Akhirnya Datuk Tanjua mengizinkan Buyung dan Kambang untuk
berangkat mencari obat. Kambang dan Buyung memulai perjalanan mereka melalui
hutan yang penuh onak dan duri, hingga pada hari kedua perjalanan mereka, karena
sudah terlalu letih merekapun tertidur didalam hutan. Tanpa mereka sadari datanglah
seekor Ular yang dengan sigapnya melilit tubuh Kambang.

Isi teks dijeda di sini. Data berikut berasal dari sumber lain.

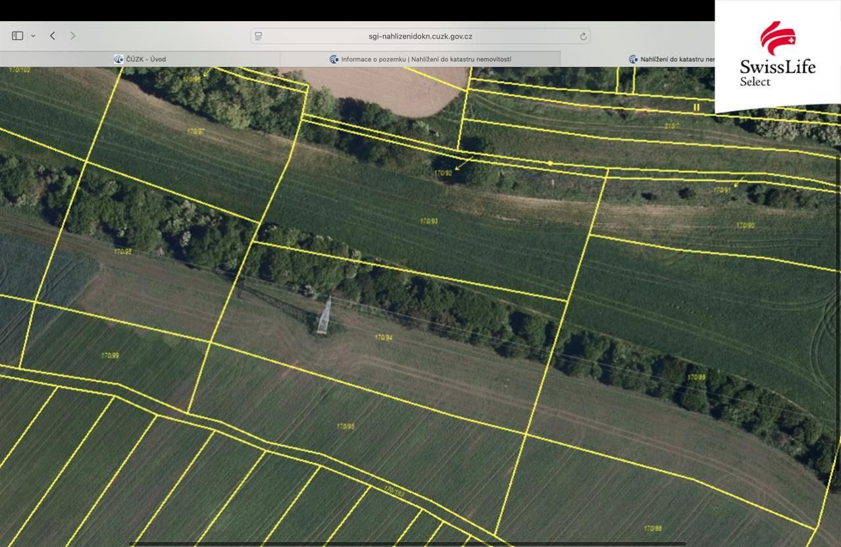
Task: Click the sgi-nahlizenidokn.cuzk.gov.cz address field
Action: tap(420, 36)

Begitu terbangun Buyung kaget melihat adiknya dalam lilitan ular dan
sang ularpun telah siap untuk menerkam si Kambang. Dengan sigap Buyung melompat
dan menusuk si Ular dengan sebilah belati hingga sang ular terkejut dan segera
melepaskan lilitannya. Akan tetapi si Ular berhasil mengigit si Buyung , sebelum pergi
meninggalkan mereka. Kambang segera mengobati kakaknya agar bisa ular itu tidak
menjalar kebagian tubuh yang lain.
Kemudian mereka kembali melanjutkan perjalanan, akhirnya sampailah
mereka di sebuah telaga yang airnya sangat jernih. Sambil melihat ikan-ikan yang
berenang dengan riang ditelaga tersebut, hingga tercetuslah kata-kata dari mulut si
Buyung “ Alangkah senangnya ikan-ikan ditelaga ini, lebih baik saya menjadi ikan
daripada tidak bisa membantu orang tua “ gumamnya.

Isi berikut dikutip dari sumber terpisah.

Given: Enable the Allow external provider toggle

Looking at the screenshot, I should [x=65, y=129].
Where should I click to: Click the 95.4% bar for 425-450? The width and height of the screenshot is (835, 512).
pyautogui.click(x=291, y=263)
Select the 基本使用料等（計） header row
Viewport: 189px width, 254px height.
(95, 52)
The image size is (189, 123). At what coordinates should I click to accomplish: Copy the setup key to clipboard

“Hati-hatilah berbicara kak,karena kita sedang berada dihutan yang asing“
kata Kambang. “ Aku bersungguh-sungguh bersedia menjadi ikan asalkan ayah dan ibu
sembuh Kata Buyung. “ Kalau kakak menjadi ikan , sayapun ikut kak . Supaya penyakit
orang tua kita sembuh lebih cepat” , kata Kambang menimpali .
Begitu Buyung dan Kambang selesai mengucapkan janji tersebut,
mengelegarlah suara petir mengguncang seisi hutan. Kemudian turunlah hujan dengan
sangat deras, sebuah keajaibanpun terjadi, perlahan-lahan tubuh Buyung dan Kambang
berupa menjadi seekor ikan. Mula-mula kaki mereka menyatu layaknya ekor ikan, lalu
tangan menjadi sirip, sedangkan kulit mereka berubah menjadi sisik, akhirnya kepala
mereka berubah menjadi kepala ikan.
Petir disiang bolong jelas bukan kejadian biasa, Beberapa orang mulai
menduga apa yang telah terjadi ?. “Sesuatu yang luar biasa telah terjadi “ucap tetua
kampung.
Sedangkan dirumahnya Pak Malin dan Bundo ganto merasakan perubahan
pada tubuh mereka, tidak lagi terasa sakit dan lemah, nafsu makanpun membaik.
Namun didalam hati mereka bertanya-tanya, tentang keajaiban akan kesembuhan yang
mereka alami, dan merekapun teringat akan kedua anak mereka yang telah pergi
selama dua hari untuk mencari obat demi kesembuhan mereka. Segeralah mereka
mendatangi rumah Datuk Tanjua dan bersepakat untuk menyusul Buyung dan
Kambang.
Keesokan harinya mereka berangkat dan menjelang sore sampailah
mereka ditelaga nan jernih. Alangkah kagetnya mereka mendengar suara orang
menyapa “Ayah, Ibu, Kami disini “ ujar suara itu. Tiba-tiba munculah dua ekor ikan ke
permukaan . “Ayah dan Ibu, inilah kami anak-anakmu. Kami telah berubah wujud
menjadi ikan “ teriak Kambang.
“Oh, Anakku kenapa menjadi begini” tangis Bundo Ganto. “ Janganlah
bersedih ayah dan ibu, kami akan selalu berbakti kepada ayah dan ibu juga kepada
kampung kita, kami akan menyembuhkan penyakit setiap orang yang datang kesini
untuk meminta tolong”, ujar Buyung.
Akhirnya kedua orang tua Buyung dan Kambang dengan berat hati
menerima keadaan ini, dan memutuskan untuk tinggal menetap di tepi telaga itu.
Kedua ekor ikan itu dapat berbicara dengan kedua orangtua mereka. Namun setelah
sepeninggal kedua orang tua mereka, kedua ekor ikan itupun tidak dapat berbicara lagi.
Sampai saat ini telaga itu dikenal dengan Sungai Janiah karena kerjernihan sungainya
dan ikan-ikan yang hidup didalam sungai tersebut disebut dengan Ikan Sakti.